- [Your objective]: With the images removed, write out each record exactly as given.

Stored items
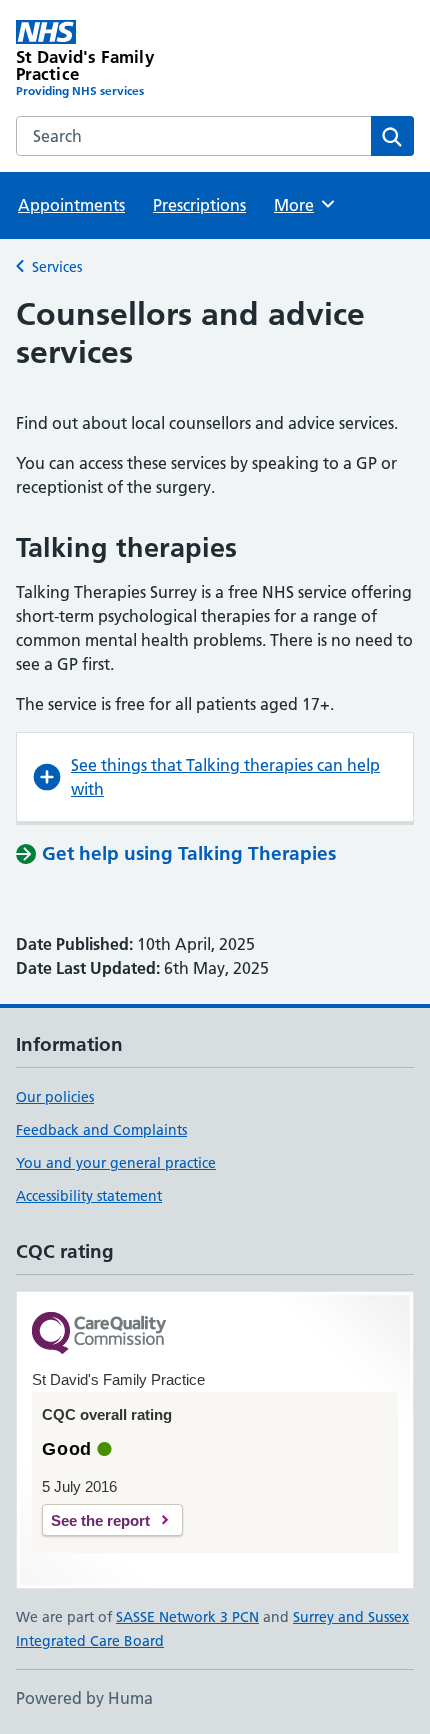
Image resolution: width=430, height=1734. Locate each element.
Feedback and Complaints (101, 1130)
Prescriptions (199, 205)
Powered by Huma (84, 1698)
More (303, 205)
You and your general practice (116, 1163)
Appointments (71, 205)
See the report (100, 1520)
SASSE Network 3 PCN (187, 1617)
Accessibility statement (89, 1196)
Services (57, 267)
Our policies (55, 1097)
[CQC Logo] (99, 1334)
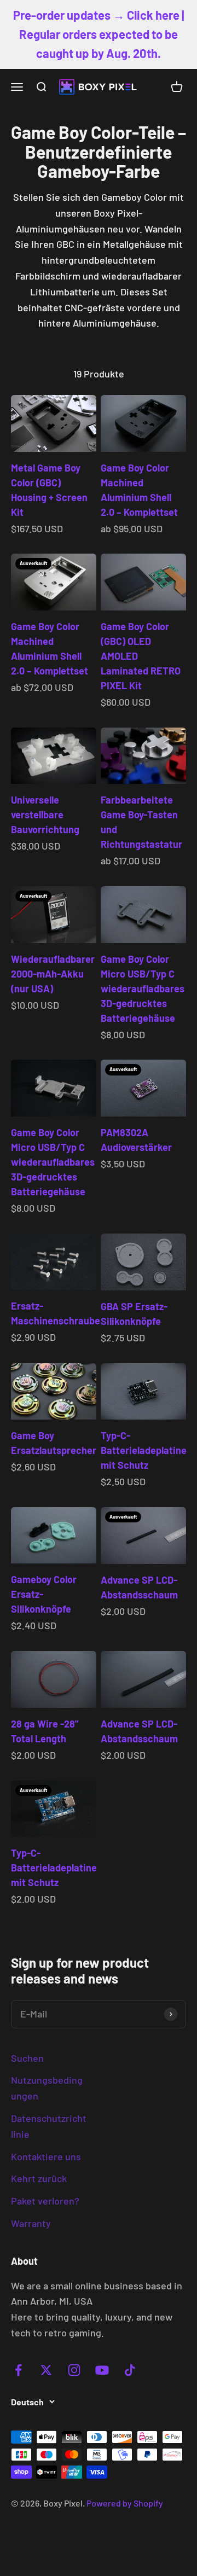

- [Exercise answer]:
Image resolution: width=430, height=1734. Locate each element.
Feedback and Complaints (101, 1130)
Prescriptions (199, 205)
Powered by Huma (84, 1698)
More (303, 205)
You and your general practice (116, 1163)
Appointments (71, 205)
See the report (100, 1520)
SASSE Network 3 PCN (187, 1617)
Accessibility statement (89, 1196)
Services (57, 267)
Our policies (55, 1097)
[CQC Logo] (99, 1334)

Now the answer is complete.